Of course, these derivatives are easy to evaluate with modern computer algebra systems but calculating them by hand is prohibitively expensive in many cases and a variety of techniques were developed for short-cutting much of the labor that are worth knowing in their own right.  One such technique is Isserlis’ Theorem, which is a way of organizing the algebra so that the computation depends only on determining $A^{-1}$ and performing some combinatorics.  It is that last activity that will be the focus of this blog post.

We will be considering a general multivariate moment of the form

\[ E[x^{n_1} y^{n_2}\cdots a^{n_4} b^{n_5} \cdots] \; .\]

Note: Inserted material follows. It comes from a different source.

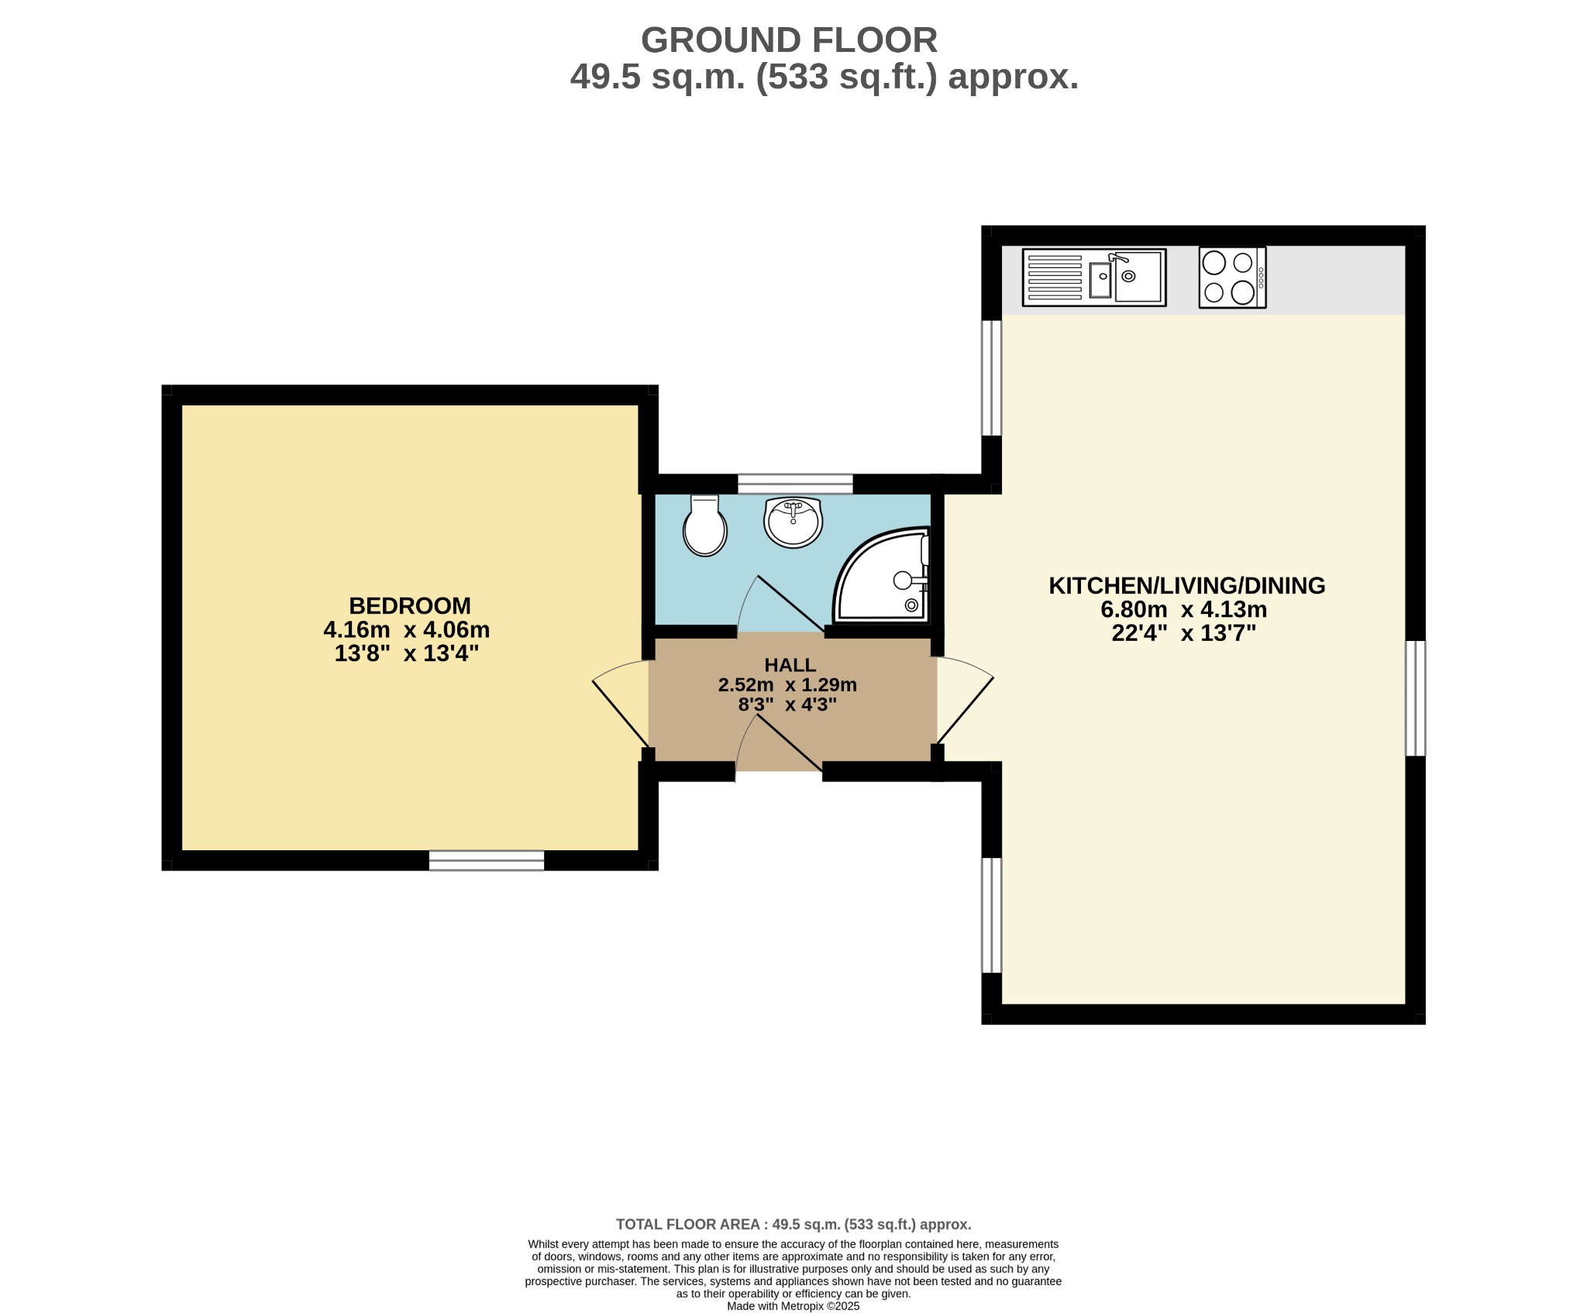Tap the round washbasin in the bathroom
[793, 522]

The first thing to note is that the total power of the moment $n = n_1 + n_2 + \cdots$ must be even in order to have a non-zero result, otherwise there will always be a residual $b$ in the result that will become null when the requirement $b=0$ is enforced.  As a result we can express the total power of the moment as $n = 2m$.  Second, the only surviving term in expansion of the exponential will be the $m^{\textrm{th}}$ term for similar reasons.  The resulting moments are always taken pairwise because of the quadratic form of the exponential, as seen above.  The only unknown is the numerical coefficient in front of the various terms. 

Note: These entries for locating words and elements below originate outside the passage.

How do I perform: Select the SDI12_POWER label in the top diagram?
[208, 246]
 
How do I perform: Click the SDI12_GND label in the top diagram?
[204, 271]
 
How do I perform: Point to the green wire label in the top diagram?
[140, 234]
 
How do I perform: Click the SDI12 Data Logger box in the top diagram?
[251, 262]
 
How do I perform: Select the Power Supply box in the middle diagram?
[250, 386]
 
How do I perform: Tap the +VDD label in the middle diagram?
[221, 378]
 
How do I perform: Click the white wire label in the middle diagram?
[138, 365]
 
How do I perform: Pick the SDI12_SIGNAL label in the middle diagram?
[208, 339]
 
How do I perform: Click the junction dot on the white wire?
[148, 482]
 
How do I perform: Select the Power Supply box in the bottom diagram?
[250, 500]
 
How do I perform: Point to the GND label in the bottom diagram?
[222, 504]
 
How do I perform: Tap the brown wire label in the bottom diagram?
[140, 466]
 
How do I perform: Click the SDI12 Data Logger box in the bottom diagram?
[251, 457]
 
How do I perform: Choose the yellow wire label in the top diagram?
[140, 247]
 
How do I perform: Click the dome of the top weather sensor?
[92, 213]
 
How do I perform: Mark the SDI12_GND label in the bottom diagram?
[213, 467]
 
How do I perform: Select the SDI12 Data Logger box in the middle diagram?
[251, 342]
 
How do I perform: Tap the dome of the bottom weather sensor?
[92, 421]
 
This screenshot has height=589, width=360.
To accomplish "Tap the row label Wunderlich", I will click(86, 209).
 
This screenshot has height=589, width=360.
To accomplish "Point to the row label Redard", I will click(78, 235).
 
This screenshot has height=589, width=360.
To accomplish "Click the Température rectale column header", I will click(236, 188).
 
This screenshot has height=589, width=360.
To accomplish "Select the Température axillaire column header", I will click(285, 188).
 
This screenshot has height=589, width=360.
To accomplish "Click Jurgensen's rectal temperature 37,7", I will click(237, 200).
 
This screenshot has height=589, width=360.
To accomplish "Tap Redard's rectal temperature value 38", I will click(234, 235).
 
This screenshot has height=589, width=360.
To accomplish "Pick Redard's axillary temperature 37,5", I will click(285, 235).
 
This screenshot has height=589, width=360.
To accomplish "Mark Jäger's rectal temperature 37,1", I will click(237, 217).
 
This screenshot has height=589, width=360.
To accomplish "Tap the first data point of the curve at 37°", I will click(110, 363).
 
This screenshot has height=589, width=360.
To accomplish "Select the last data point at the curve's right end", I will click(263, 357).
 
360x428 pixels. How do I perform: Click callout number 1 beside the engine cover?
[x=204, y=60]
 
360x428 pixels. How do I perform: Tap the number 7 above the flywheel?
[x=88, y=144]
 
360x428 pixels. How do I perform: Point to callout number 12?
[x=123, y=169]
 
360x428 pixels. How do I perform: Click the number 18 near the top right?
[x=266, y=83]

Since we are interested in the unique pairings, it is useful to give each variable in the statistical moment a unique label in addition to its name.  With this approach, $x^4 y^2 = x_1 x_2 x_3 x_4 y_1 y_2$.  A total power $n$ corresponds to $n$ such unique terms and $n!$ possible permutation of a list of them.  Since $n$ is even, there are $m = n/2$ pairs of consecutive terms in each list to form the $m$ individual pairs.  Since the order of the pairs doesn’t matter, we divide by $m!$ to get the unique combinations of pairs and then again by a factor of $2$ for each pair to account for the fact that a pair is symmetric as to ordering; $x_1 x_2$ is equivalent to $x_2 x_1$.  Racking all theses pieces up gives the number of terms as

\[ N = \frac{(2m)!}{m! 2^m} \; .\]

Regrouping the denominator as to associate with each term in $m!$ a value of $2$ gives

\[ N = \frac{2m (2m-1) (2m-2) \cdots }{ 2m (2m – 2) (2m – 4) \cdots} = (2m – 1) (2m – 3) \cdots \equiv (2m-1)!! \; . \]

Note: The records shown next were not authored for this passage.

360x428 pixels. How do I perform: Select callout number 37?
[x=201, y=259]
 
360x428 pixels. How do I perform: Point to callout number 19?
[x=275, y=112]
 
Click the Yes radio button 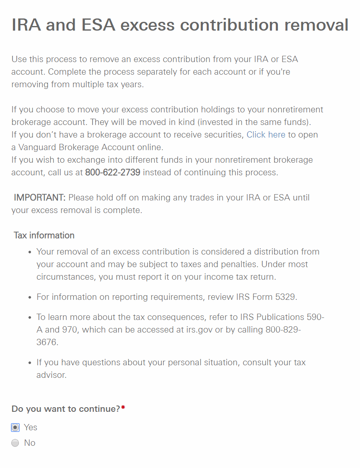click(x=16, y=427)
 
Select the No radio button click(x=16, y=443)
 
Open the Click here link click(x=266, y=135)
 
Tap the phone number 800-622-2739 click(x=113, y=172)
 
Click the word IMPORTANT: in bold click(x=40, y=198)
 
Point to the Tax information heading click(x=44, y=235)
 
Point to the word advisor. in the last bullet click(x=52, y=375)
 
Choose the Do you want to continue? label click(x=66, y=408)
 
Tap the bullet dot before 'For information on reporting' click(x=29, y=297)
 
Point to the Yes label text click(x=31, y=427)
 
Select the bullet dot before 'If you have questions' click(x=29, y=363)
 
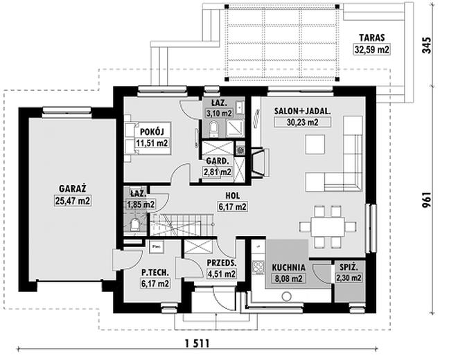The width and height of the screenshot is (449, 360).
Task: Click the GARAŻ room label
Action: point(73,188)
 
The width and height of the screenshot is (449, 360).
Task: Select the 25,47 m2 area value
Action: point(73,201)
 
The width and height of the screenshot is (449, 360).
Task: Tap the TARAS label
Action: point(372,38)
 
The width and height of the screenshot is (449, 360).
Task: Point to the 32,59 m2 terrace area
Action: point(372,50)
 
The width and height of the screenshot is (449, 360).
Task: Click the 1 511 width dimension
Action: point(197,343)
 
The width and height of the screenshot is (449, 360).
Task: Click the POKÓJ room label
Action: point(152,132)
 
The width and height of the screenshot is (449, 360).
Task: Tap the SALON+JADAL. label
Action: point(302,111)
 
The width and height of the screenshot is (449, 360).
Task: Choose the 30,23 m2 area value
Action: point(302,123)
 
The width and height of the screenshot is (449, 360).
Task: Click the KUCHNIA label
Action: point(288,267)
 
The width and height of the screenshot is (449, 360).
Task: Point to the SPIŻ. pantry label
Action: point(349,267)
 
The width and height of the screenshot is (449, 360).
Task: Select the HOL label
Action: point(233,196)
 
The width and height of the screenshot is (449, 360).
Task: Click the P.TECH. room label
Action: point(155,273)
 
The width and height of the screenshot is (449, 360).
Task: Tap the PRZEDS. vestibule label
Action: point(222,262)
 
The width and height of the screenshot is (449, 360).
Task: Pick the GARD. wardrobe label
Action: point(218,161)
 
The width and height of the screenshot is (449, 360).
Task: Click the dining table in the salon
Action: point(328,226)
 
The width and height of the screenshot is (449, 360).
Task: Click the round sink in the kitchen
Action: point(286,296)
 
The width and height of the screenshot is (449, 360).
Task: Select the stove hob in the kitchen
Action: point(258,267)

For our test case of $E[x^4 y^2]$, $n=6$, $m = 3$ and $(2m – 1)!! = 15$.  Since $15 = 3 + 12$, that checks.

To get the specific breakdown (i.e., $15 = 3 + 12$ instead or, say, $15 = 11 + 4$) requires a bit more combinatoric work that is best explained in terms of diagrams.  For convenience, we will use angle brackets instead of $E[]$ to represent expectation since the result will be easier to read, even if each term is not as expressive.

In the first diagram

we group the $y$’s together and then form an appropriate tree of the possible combinations of $x$’s.  Note that care is taken to keep the numeric labels always increasing from left to right, eliminating double counting.  Once the enumeration is complete, we can remove the numeric labels and count the number of occurrences of $\langle x^2 \rangle$ with $\langle y^2 \rangle$.  The answer $3 \langle x^2 \rangle^2 \langle y^2 \rangle$ matches the algebraic factor $3 B_{xx}^2 B_{yy}$.

In the second diagram

we group $y_1$ with all of the possible $x$’s (four sub-diagrams) and then proceed as above.  The answer $ 12 \langle x y \rangle ^2 \langle x^2 \rangle$ matches the algebraic factor $12 B_{xx} B_{xy}^2$.  It might be tempting to think that there should be an equivalent set of four sub-diagrams with $y_2$ at the top of each tree but a bit of reflection should convince us that the presence of $y_2$ in every subterm serves to arrive at the same thing without double counting.  In other words, a simple reshuffling of the 12 terms can be made to have $y_2$ as the head of each sub-diagram instead of $y_1$.

As a final example, we consider a 3-dimensional case with the aim of calculating $E[x^2 y z^3]$.  This expression spawns 3 diagrams:

and

and

which tells us that

\[ E[x^2 y z^3] = 3 B_{xx} B_{yz} B_{zz} + 6 B_{xy} B_{xz} B_{zz} + 6 B_{xz}^2 B_{yz} \; , \]

which is confirmed by sympy computer algebra, which gave $E[x^2yz^3]: 3*Bxx*Byz*Bzz + 6*Bxy*Bxz*Bzz + 6*Bxz**2*Byz$.